18 February 2023

Can the New York Times Resist the Trans Backlash?

The New York Slimes defending sanity? What's next? Is the end approaching? Is Archangel Gabriel about to blow the last trumpet?


By Debbie Hayton

The paper is facing internal dissent over its gender coverage

When even The New York Times publishes an op-ed defending J.K. Rowling, perhaps the game is up for the activist lobby.

Until recently, the NYT had turned a blind eye to science and reality (i.e. that human beings cannot change sex) and instead churned out inflammatory and dangerous nonsense, some of it catalogued by UnHerdTransphobia is Everywhere in Britain wailed the Gray Lady in 2020. The following year NYT readers were led to believe that, here in the UK, there was “an active attempt to dehumanize trans people”. It’s just not true — and I say that as a trans person in the UK — but when ideology eclipses reason, inconvenient truths can be quietly ignored. 

However, it seems that things have shifted and for the better. Over the last year, the NYT appears to have changed its tune: “The Battle Over Gender Therapy, published June 2022, explored critically the treatment of transgender-identified youngsters. Last month, a feature article considered the issues that arise When Students Change Gender Identity, and Parents Don’t Know”.

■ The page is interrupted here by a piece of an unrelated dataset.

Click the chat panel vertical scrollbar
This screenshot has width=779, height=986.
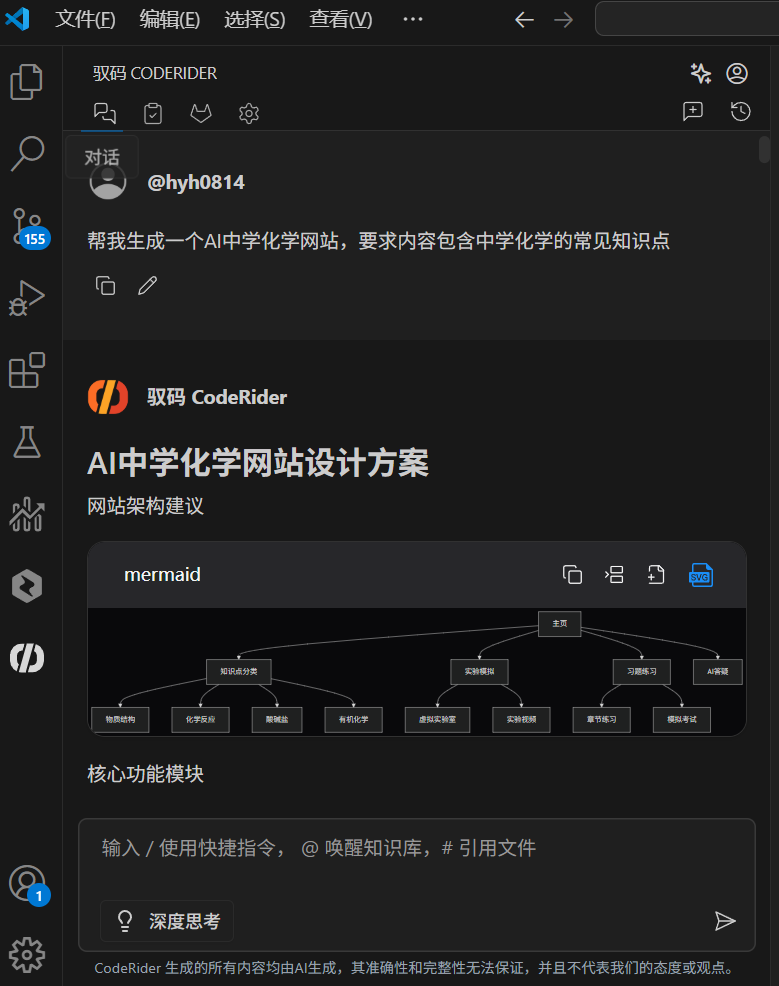764,150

Rather predictably, not everyone is pleased. On Wednesday, hundreds of writers sent an open letter to the associate managing editor for standards at the NYT. In short, they were outraged that the newspaper was reporting issues in a way they did not like. To justify their censorious approach, they asserted that “a tiny percentage of the population is trans, and an even smaller percentage of those people face the type of conflict the Times is so intent on magnifying.” Nothing to see here, in other words.

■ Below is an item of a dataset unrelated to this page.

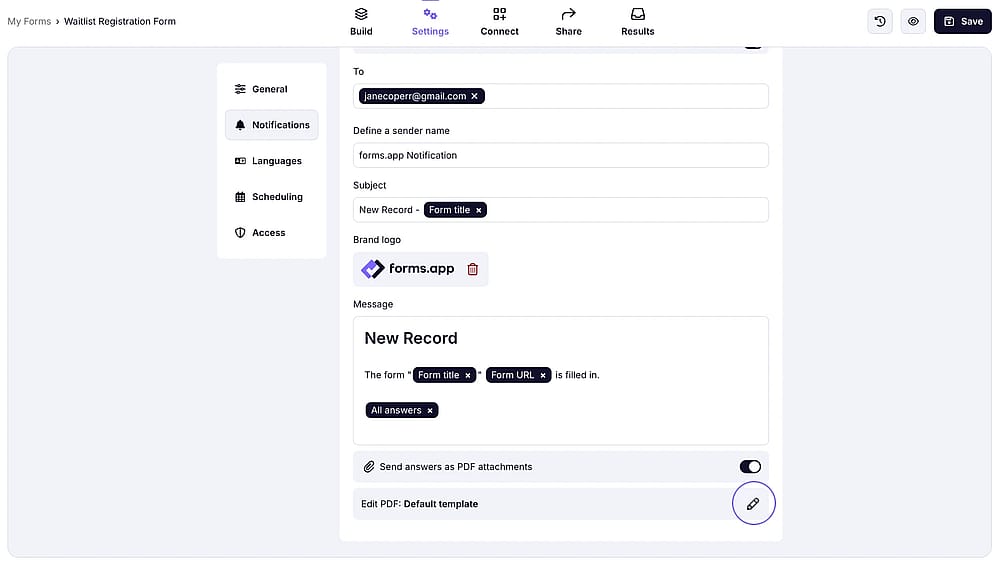The height and width of the screenshot is (565, 1000).
Task: Remove Form title tag from Subject
Action: [478, 210]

Those that called themselves “cis” launched into an emotional appeal: “We have seen those we love discover and fight for their true selves, often swimming upstream against currents of bigotry and pseudoscience fomented by the kind of coverage we here protest.” But trans people don’t need their pity: I’d rather they treated us as human beings, just like everyone else. We do not need to be recast as special or different, and certainly not used as a stick with which to beat the NYT.

If that was not enough, GLAAD jumped on the bandwagon. The once proud Gay & Lesbian Alliance Against Defamation parked a truck outside the Times building demanding that the paper stop “questioning trans people’s right to exist and access to medical care”. This was a cheap ploy.

If the NYT was concerned by these attacks on the freedom of the press, the paper went ahead with this week’s piece “In defense of J.K. Rowling”. In the most measured of tones, opinion columnist Pamela Paul concluded, “You might disagree — perhaps strongly — with Rowling’s views and actions … But nothing Rowling has said qualifies as transphobic”. Quite right. But Paul went further, warning:

This campaign against Rowling is as dangerous as it is absurd. The brutal stabbing of Salman Rushdie last summer is a forceful reminder of what can happen when writers are demonized. And in Rowling’s case, the characterization of her as a transphobe doesn’t square with her actual views. 
- PAMELA PAUL

Rushdie was demonised by one kind of fanatic; Rowling has been demonised by another. When emotional campaigns displace rational debate, we are in dangerous territory, reversing back into a world of superstition, religious fervour, and witch hunts. Will the NYT hold out? We can but hope.